A Sputnik V utiliza dois adenovírus diferentes para cada dose. Ambos servem como uma espécie de envelope para carregar material genético do coronavírus. Uma vez rompida essa cápsula do adenovírus, o organismo vai ser capaz de produzir anticorpos capazes de atuar contra o SARS-CoV-2. "A Anvisa atuou com os documentos enviados pelo próprio desenvolvedor, onde identificou o próprio desenvolvedor a definição da presença do adenovírus replicante", afirmou Barra Torres.

O gerente-geral de Medicamentos e Produtos Biológicos da Anvisa, Gustavo Mendes, apresentou as tabelas que mostram as inconsistências identificadas pelos técnicos.
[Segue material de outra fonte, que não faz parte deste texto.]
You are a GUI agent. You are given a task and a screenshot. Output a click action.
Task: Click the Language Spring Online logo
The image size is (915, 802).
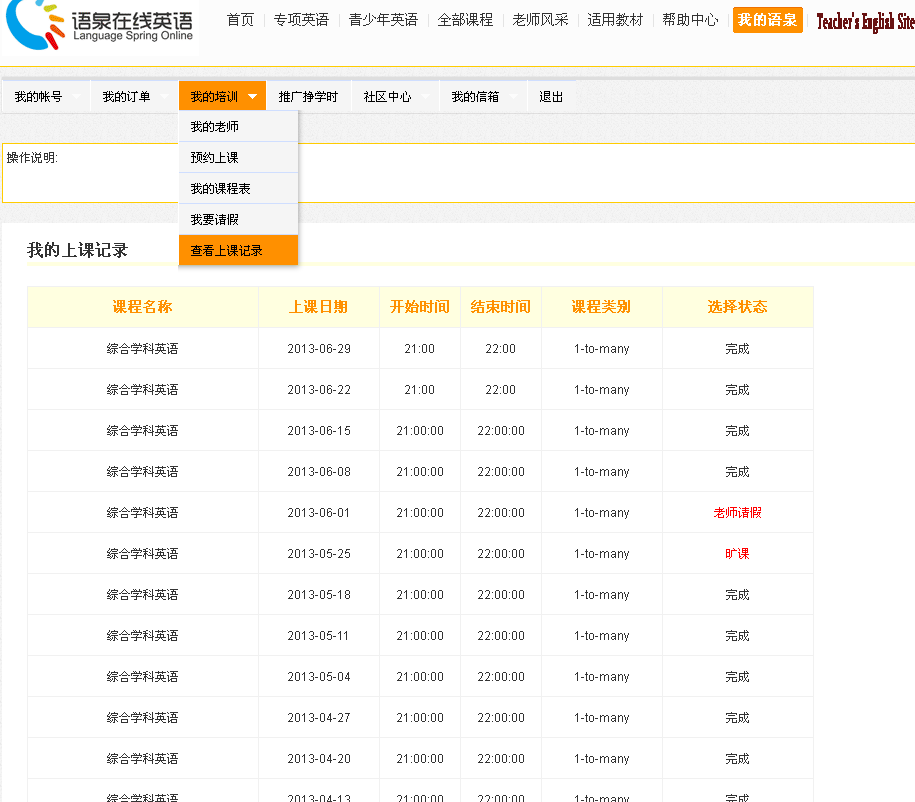(x=100, y=25)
"A empresa estabelece uma especificação de adenovírus replicante para o produto terminado. Muito se discutiu se o que estávamos falando era um produto intermediário da fabricação, mas os dados que nós analisamos, que foram apresentados pelo Instituo Gamaleya, são dados que mostram que há presença do vírus replicante e há uma aceitação do limite de adenovírus replicante no produto acabado. Essa especificação é definida 300 vezes maior do que o maior limite regulatório que nós encontramos que é o guia da FDA (agência reguladora dos EUA), que trata especificamente de terapias gênicas, não trata de vacina."

Ele salientou que o esperado, especialmente em vacinas contra a Covid-19, é a "ausência de vírus replicante". Então, no dia 23 de março, técnicos da Anvisa e pesquisadores do Instituto Gamaleya se reuniram por videoconferência para que fossem respondidas as dúvidas da agência brasileira.

Mendes mostrou o áudio de um trecho da reunião — que é gravada, assim como todas outras.

Uma técnica da agência é clara ao perguntar sobre a presença do adenovírus replicante.

"Quando vocês continuaram com esse desenvolvimento, qual foi a avaliação de risco conduzida para realmente avaliar o risco da presença dessas partículas na vacina, porque será administra em pessoas saudáveis. Então, qual é a justificativa que vocês têm para seguir com esse desenvolvimento de uma vacina que será usada em pessoas saudáveis? Isso é algo que deveria ser considerado na avaliação de risco, e nós queremos ter detalhes sobre isso."

Por meio de uma tradutora, os pesquisadores da Rússia respondem:

"Os representantes da Gamaleya, eles disseram que para a produção da vacina usaram uma linha de células caracterizada, o que pode ter seus defeitos, e claro que vocês têm razão que talvez possamos ter ido atrás, fazer um passo atrás, e começar usando uma nova substância, mas dizem que esse processo devia ter ocupado muito tempo. Assim, nós optamos por outra, por a mesma substância que usamos no início", diz a tradutora.

Posteriormente, a Anvisa afirma que "em vários momentos da reunião, os representantes fizeram comentários em russo com pausas que chegaram a 4 minutos. Esses debates não foram traduzidos pelo profissional contratado pelo laboratório russo".

Os desenvolvedores russos concordaram que a Anvisa enviaria a eles, por escrito, as inconsistências para que fossem respondidas posteriormente.

Em 26 de março, a resposta chegou, mas incompleta, segundo Gustavo Mendes.

"As justificativas apontadas não contemplam as questões que nós colocamos como críticas. São questões que envolvem a presença desse adenovírus replicante e de que forma esse adenovírus pode impactar a nossa saúde."

A Diretoria Colegiada da Anvisa decidiu no mesmo dia, por unanimidade, pela negativa do pedido de importação da vacina, levando em conta, principalmente, o risco oferecido pela presença de adenovírus replicante na Sputnik V.